▶ **TO BE DONE**:
A. Rewrite everything in the NetCDF article from "NetCDF (Network Common" down to "an open standard.", changing "array-oriented" to "grid-based".
B. According to the NetCDF article, which program hosts the project homepage?

NetCDF

From wiki.gis.com
Jump to: navigation, search
Network Common Data Form
Filename extension .nc
.cdf
Internet media type application/netcdf
application/x-netcdf
Magic number CDF\001
Developed by R
Type of format scientific binary data
Extended from CDF

NetCDF (Network Common Data Form) is a set of software libraries and self-describing, machine-independent data formats that support the creation, access, and sharing of array-oriented scientific data. The project homepage is hosted by the Unidata program at the University Corporation for Atmospheric Research (UCAR). They are also the chief source of netCDF software, standards development, updates etc. The format is an open standard.

The project is actively supported. The recently released (2008) version 4.0 greatly enhances the data model by allowing the use of the HDF5 data file format.

The format was originally based on the conceptual model of the NASA CDF but has since diverged and is not compatible with it.

Format description

The data format is "self-describing". This means that there is a header which describes the layout of the rest of the file, in particular the data arrays, as well as arbitrary file metadata in the form of name/value attributes. The format is platform independent, with issues such as endianness being addressed in the software libraries. The data arrays are rectangular, not ragged, and stored in a simple and regular fashion that allows efficient subsetting.

The new 4.0 version of the netCDF API, allows the use of the HDF5 data format. NetCDF users can create HDF5 files with benefits not available with the netCDF format, such as much larger files and multiple unlimited dimensions. The netCDF library continues to use the classic netCDF binary format by default. Full backward compatibility in accessing old netCDF files is supported.

Software

Access libraries

The software libraries supplied by UCAR provide read-write access to netCDF files, encoding and decoding the necessary arrays and metadata. The core library is written in C, and provides an API for C, C++ and Fortran applications. An independent implementation, also developed and maintained by Unidata, is written in 100% Java, which extends the core data model and adds additional functionality. Interfaces to netCDF based on the C library are also available in other languages including R (ncdf and ncvar packages), Perl, Python, Ruby, Matlab, IDL, and Octave. The specification of the API calls is very similar across the different languages, apart from inevitable differences of syntax. The API calls for version 2 were rather different from those in version 3, but are also supported by version 3 for backward compatibility. Application programmers using supported languages need not normally be concerned with the file structure itself, even though it is available as an open format.

▶ **DATA PROVIDED**:
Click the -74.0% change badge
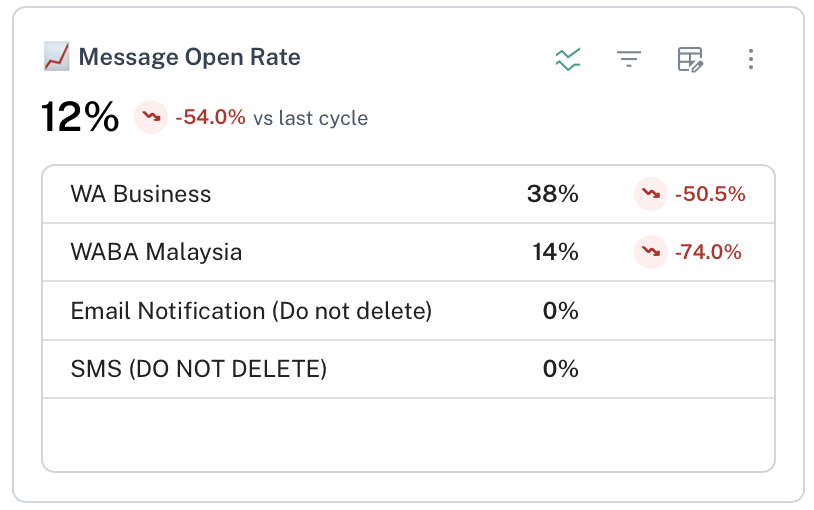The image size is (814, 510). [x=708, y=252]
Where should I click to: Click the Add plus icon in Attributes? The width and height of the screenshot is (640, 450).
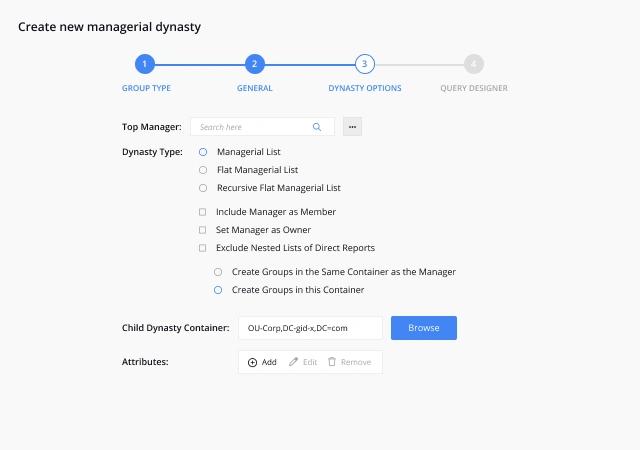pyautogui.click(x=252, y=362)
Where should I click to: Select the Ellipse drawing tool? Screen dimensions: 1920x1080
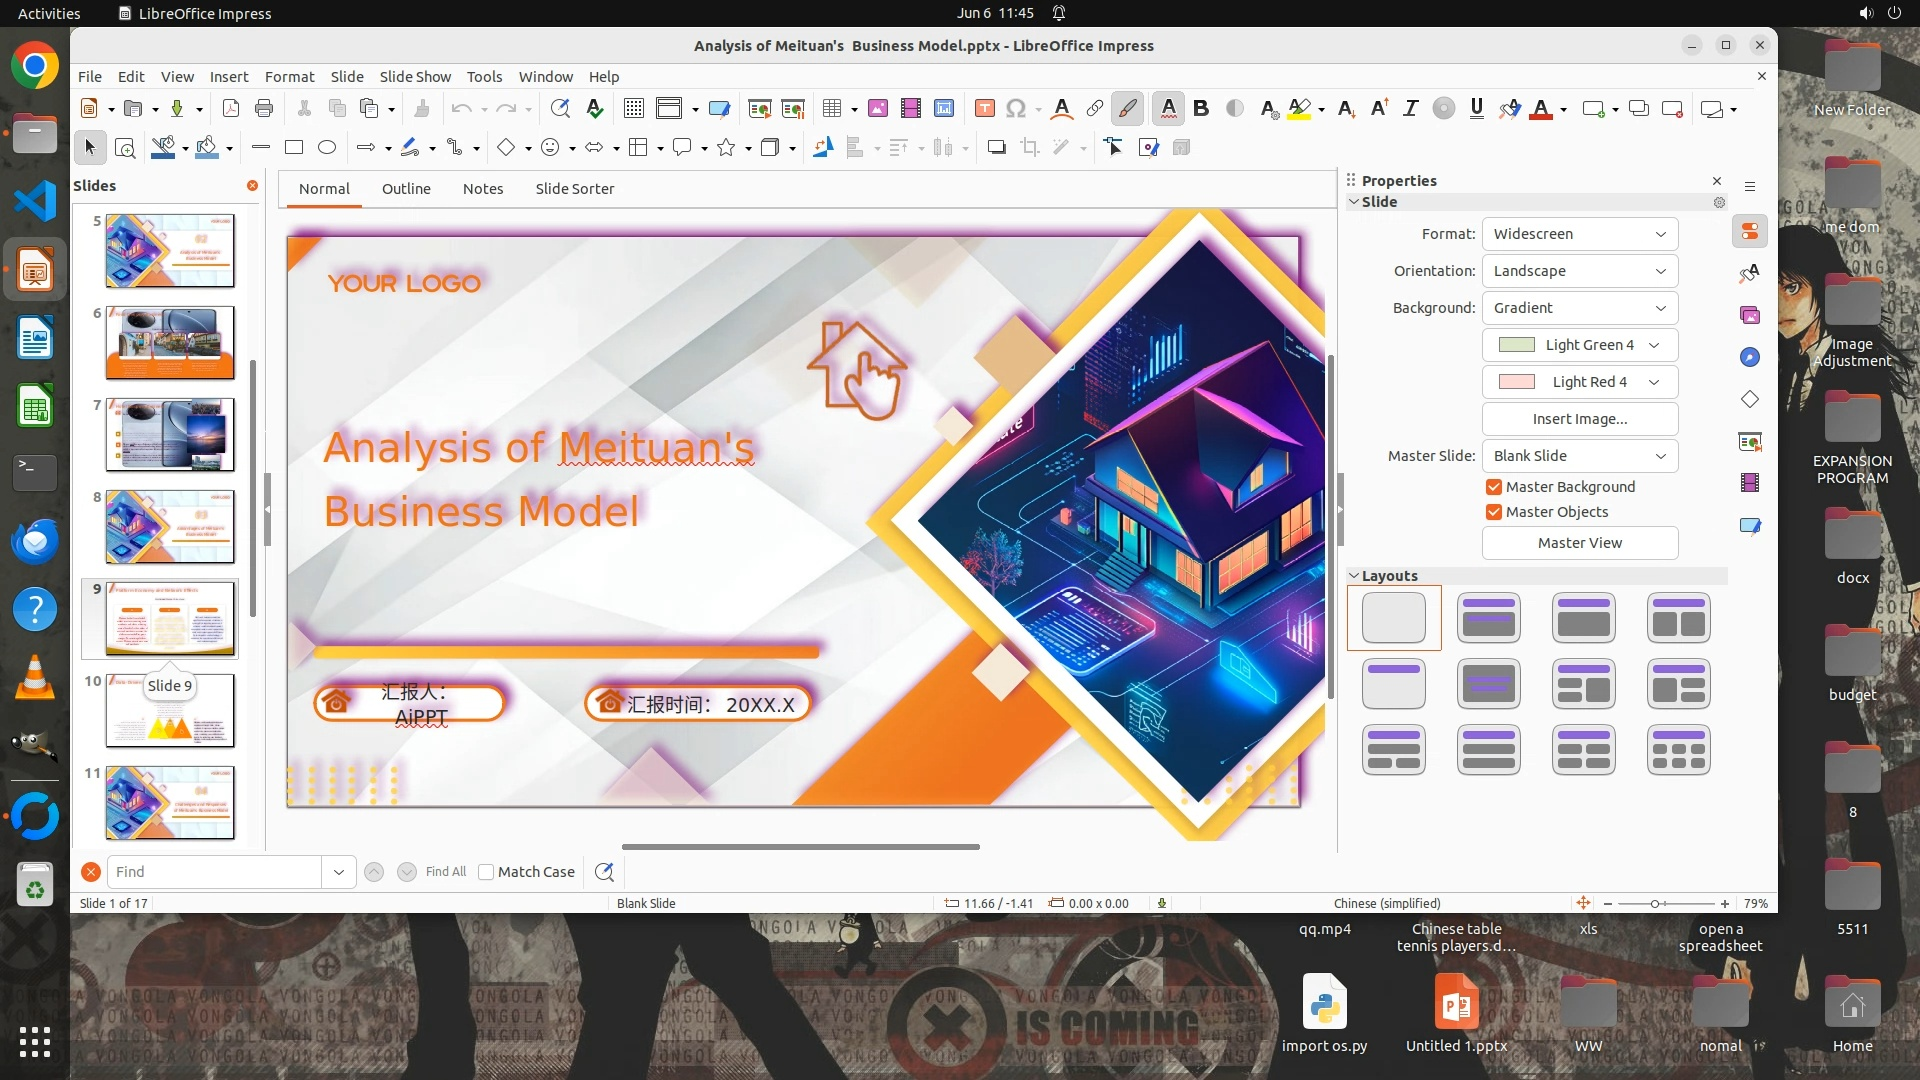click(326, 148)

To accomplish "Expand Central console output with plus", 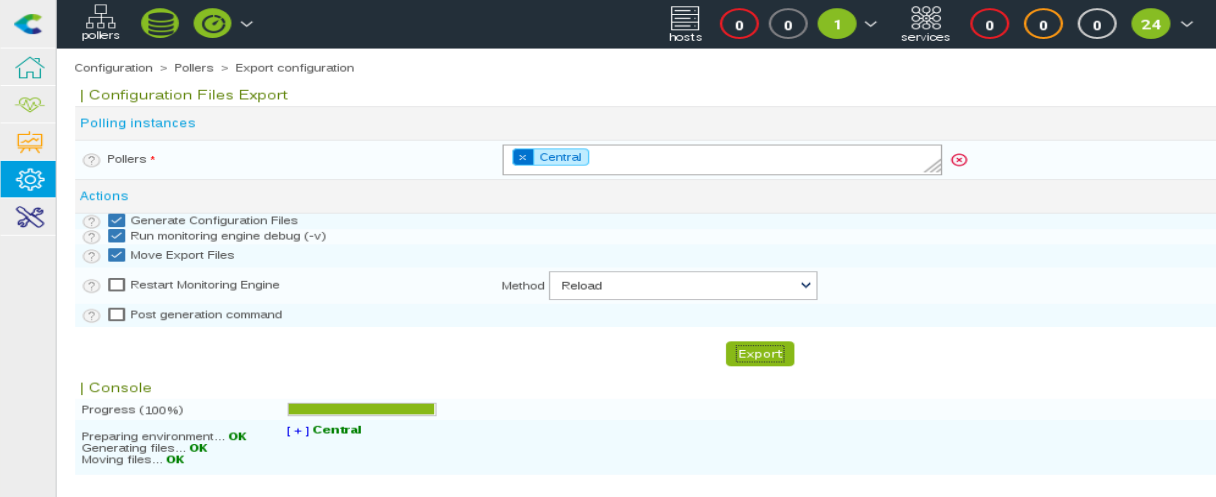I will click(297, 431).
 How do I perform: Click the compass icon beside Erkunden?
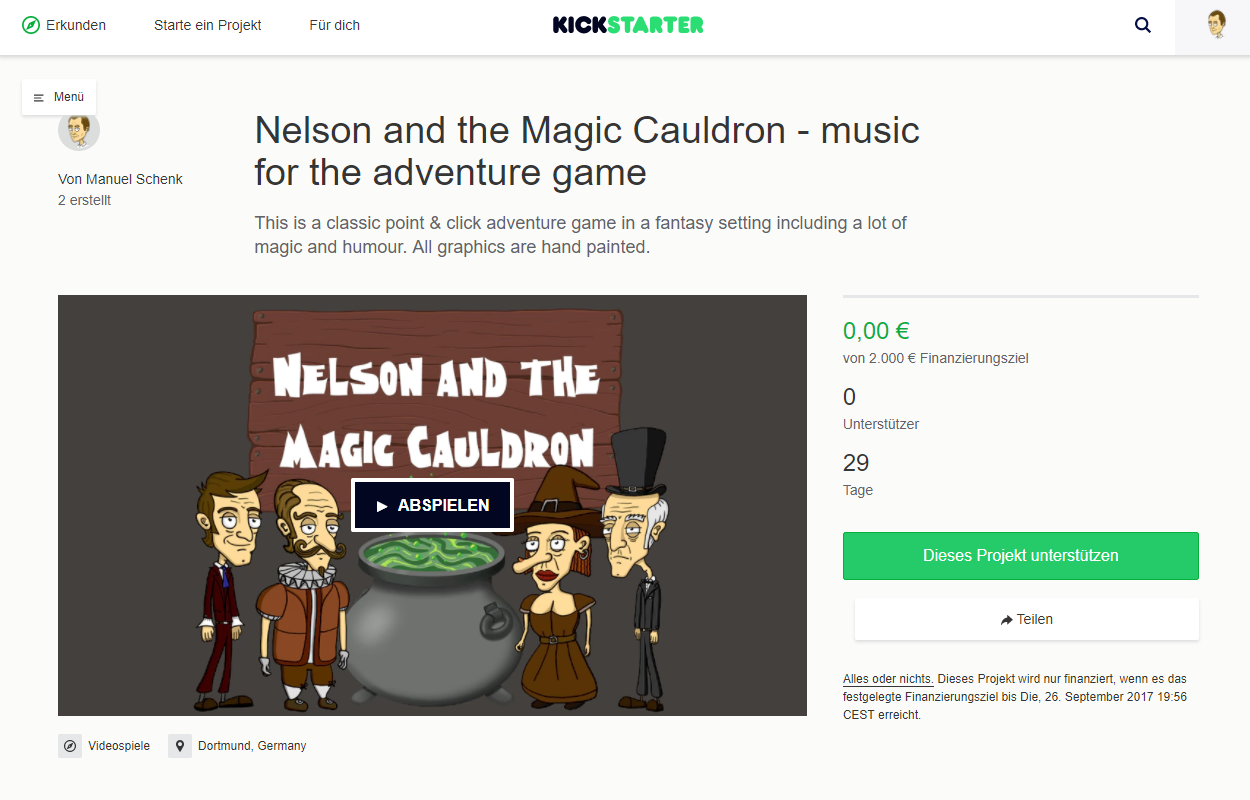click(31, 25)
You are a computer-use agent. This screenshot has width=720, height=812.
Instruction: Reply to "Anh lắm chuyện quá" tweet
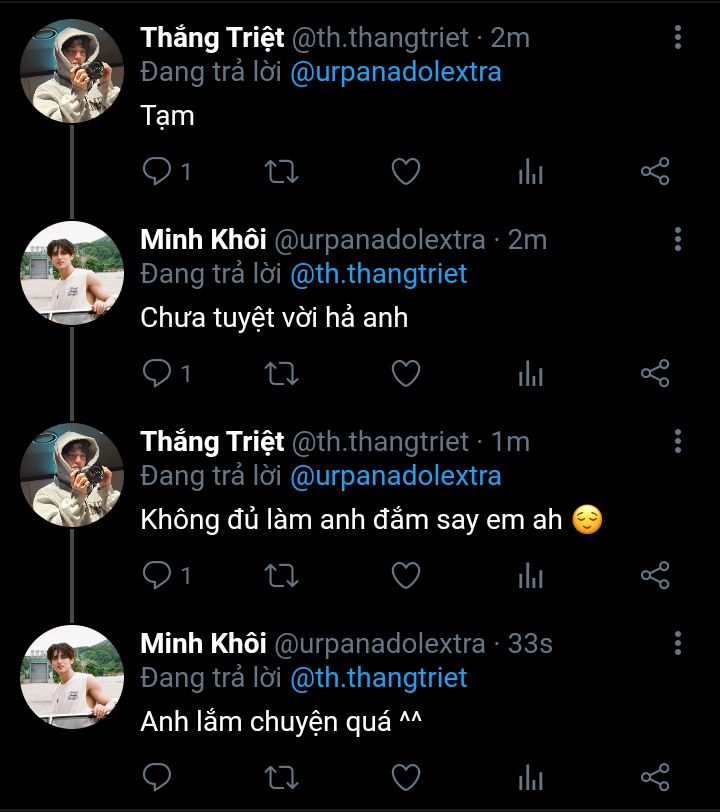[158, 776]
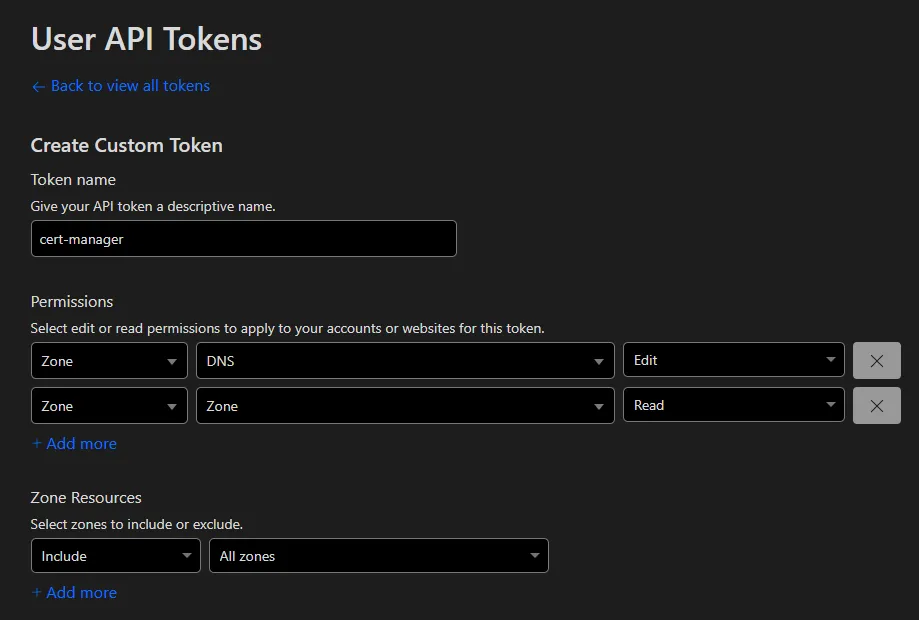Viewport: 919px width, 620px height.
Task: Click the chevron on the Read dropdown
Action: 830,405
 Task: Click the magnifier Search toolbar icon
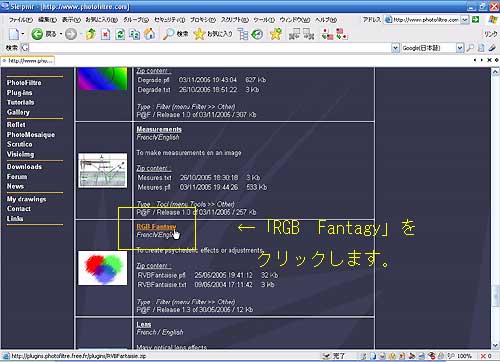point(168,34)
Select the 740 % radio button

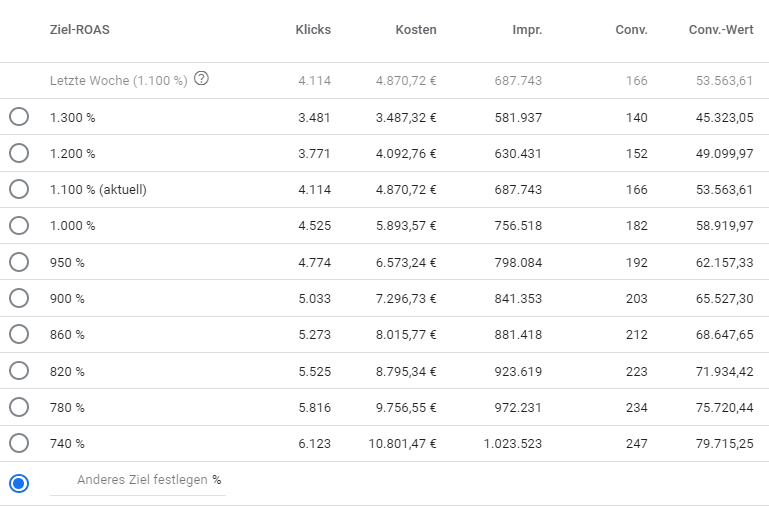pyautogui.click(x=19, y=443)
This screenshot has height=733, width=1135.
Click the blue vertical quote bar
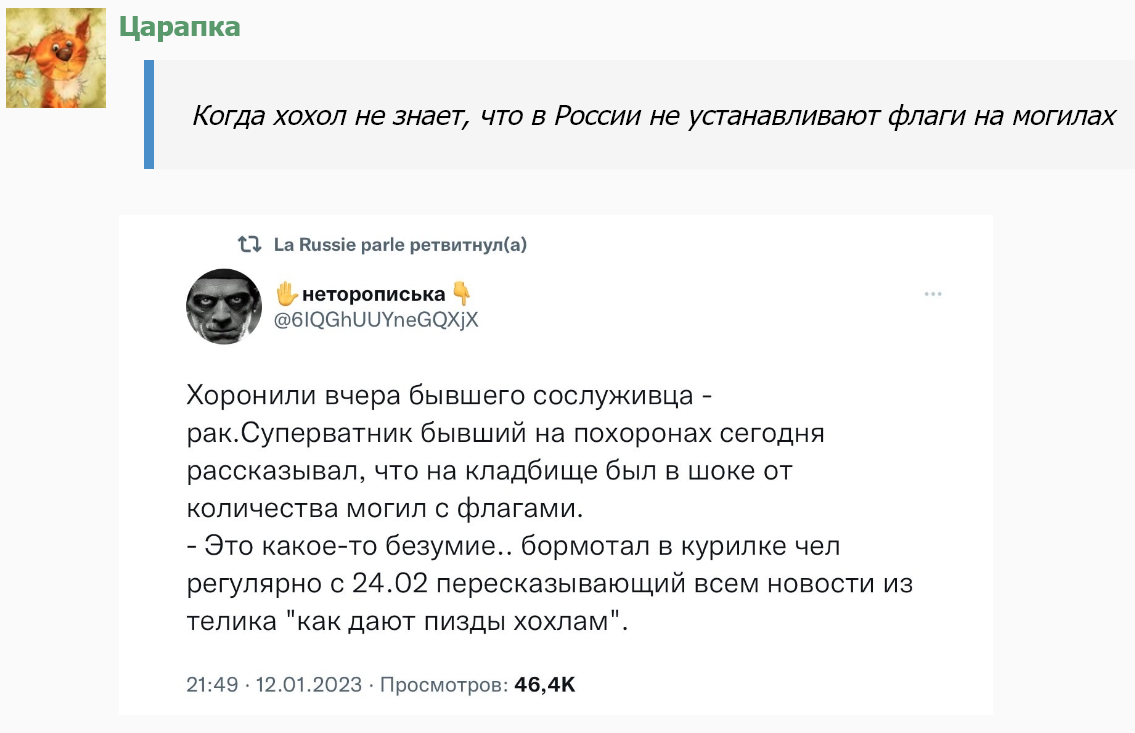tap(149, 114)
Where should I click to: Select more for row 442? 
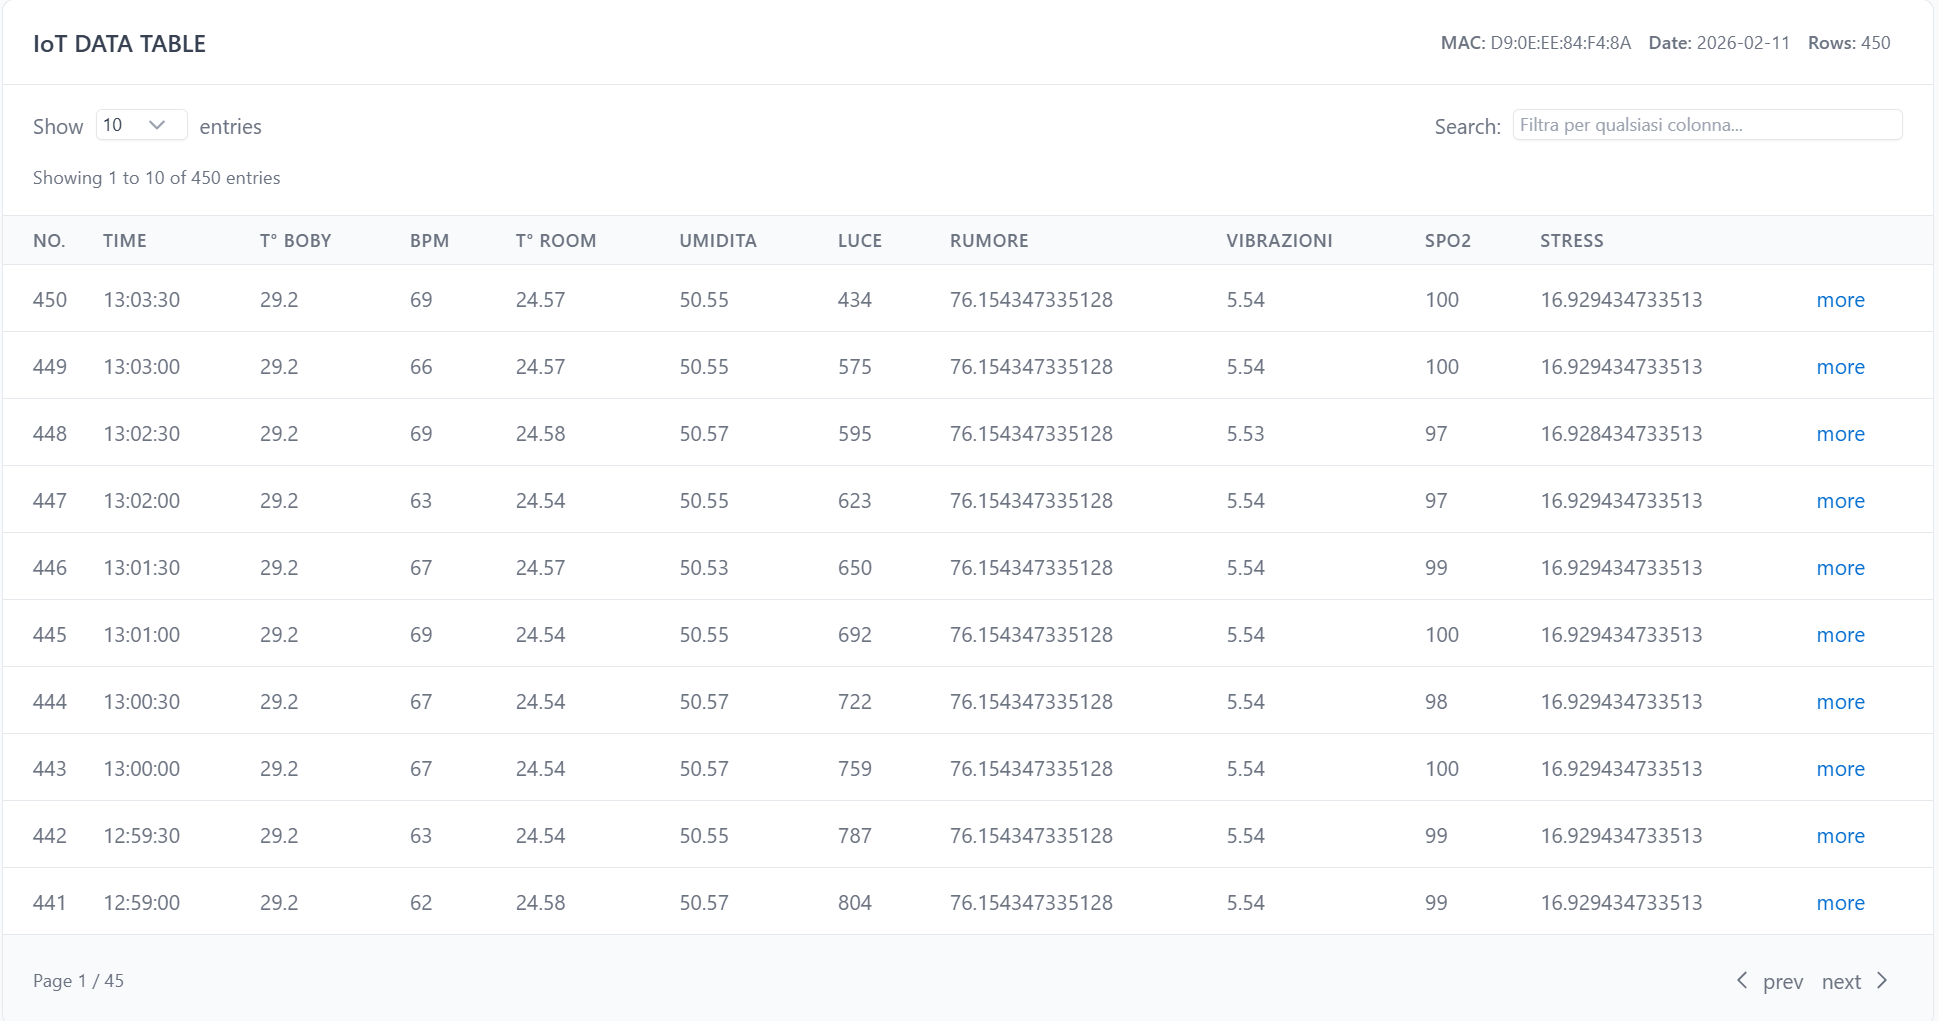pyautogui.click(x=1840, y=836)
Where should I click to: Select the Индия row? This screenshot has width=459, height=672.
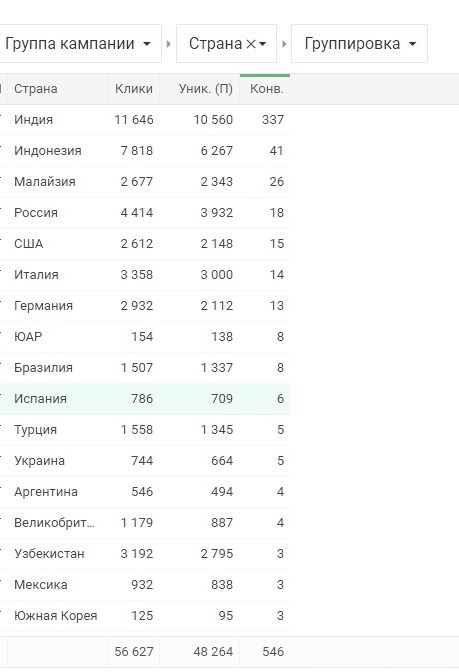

▶ **ANSWERS TO THE EXERCISE**:
A.
NetCDF (Network Common Data Form) is a set of software libraries and self-describing, machine-independent data formats that support the creation, access, and sharing of grid-based scientific data. The project homepage is hosted by the Unidata program at the University Corporation for Atmospheric Research (UCAR). They are also the chief source of netCDF software, standards development, updates etc. The format is an open standard.

B. The Unidata program at the University Corporation for Atmospheric Research (UCAR).